The history of mental healthcare is closely intertwined with human rights violations, incarceration, and a lack of patient-centred approaches. A ‘community-centric’ approach has often been offered as an alternative to this, but what does that really mean in the context of mental healthcare?

In the 1950s, ideas around deinstitutionalisation began to gain popularity. Facilitated by lower government budgets, the rise of psychopharmacology, and protests against human rights abuses, asylums were slowly replaced by community mental health.

Community mental health is a decentralised system of mental healthcare. When envisioned, it was based on the premise that those who required psychiatric treatment would enjoy a higher quality of life and have better chances of recovery if they were treated in their own communities. Ideally, it is an accessible and responsive local framework, based in a variety of community settings that use referrals to link users to a range of social services.

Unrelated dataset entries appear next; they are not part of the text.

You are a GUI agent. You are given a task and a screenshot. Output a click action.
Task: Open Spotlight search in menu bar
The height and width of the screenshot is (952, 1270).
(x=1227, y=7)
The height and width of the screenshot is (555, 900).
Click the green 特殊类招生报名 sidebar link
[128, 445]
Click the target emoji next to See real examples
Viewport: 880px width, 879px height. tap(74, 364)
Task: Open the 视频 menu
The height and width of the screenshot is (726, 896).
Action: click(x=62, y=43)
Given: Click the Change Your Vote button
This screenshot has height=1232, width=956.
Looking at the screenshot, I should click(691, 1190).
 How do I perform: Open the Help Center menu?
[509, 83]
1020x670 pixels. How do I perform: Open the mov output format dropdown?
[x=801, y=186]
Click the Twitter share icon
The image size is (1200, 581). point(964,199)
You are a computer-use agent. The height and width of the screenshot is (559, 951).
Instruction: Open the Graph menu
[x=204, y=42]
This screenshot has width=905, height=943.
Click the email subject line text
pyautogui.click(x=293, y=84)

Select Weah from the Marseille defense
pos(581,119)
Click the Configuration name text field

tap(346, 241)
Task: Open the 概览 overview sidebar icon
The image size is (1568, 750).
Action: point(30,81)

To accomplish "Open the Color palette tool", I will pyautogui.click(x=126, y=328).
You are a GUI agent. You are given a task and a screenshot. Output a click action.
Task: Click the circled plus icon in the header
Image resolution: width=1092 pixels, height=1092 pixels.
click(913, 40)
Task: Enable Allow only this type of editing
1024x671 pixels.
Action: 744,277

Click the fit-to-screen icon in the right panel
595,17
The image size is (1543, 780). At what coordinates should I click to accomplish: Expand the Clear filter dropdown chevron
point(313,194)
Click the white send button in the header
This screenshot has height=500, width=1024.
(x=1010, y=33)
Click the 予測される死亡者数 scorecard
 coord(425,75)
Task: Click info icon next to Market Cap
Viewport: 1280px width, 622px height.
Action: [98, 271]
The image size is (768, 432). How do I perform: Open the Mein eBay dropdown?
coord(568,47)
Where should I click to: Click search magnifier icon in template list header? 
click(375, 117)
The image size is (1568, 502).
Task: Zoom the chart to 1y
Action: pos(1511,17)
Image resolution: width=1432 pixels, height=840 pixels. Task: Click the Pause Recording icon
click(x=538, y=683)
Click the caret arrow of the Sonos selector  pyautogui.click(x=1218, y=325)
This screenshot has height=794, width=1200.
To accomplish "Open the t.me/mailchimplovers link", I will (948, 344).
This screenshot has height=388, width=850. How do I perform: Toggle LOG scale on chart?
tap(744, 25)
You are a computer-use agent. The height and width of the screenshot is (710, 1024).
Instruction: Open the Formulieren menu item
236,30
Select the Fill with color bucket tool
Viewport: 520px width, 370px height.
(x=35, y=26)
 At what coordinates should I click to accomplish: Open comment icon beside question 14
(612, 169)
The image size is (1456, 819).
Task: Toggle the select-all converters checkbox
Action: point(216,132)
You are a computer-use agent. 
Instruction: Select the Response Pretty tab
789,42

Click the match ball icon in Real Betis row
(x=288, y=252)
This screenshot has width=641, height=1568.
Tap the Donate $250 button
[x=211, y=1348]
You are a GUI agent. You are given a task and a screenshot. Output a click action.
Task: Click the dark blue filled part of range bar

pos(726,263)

Coinciding with activism from user-survivors, this community care narrative rings with notes of liberation, human rights, and ethical user-centred care. However, many lived experiences of community mental health testify to certain critical gaps.

We must be cautious not to replicate, in community spaces, the old, top-down, biomedical approaches and power hierarchies of the asylum. Here’s a few ways in which we can do so.

  1. Centre the individual and their narrative
  2. Look beyond physical spaces as sites for care
  3. Move away from a recovery-focused approach
  4. Recognise identity as a factor for mental distress

Read the full article about mental health by Amalina Kohli Dave at India Development Review.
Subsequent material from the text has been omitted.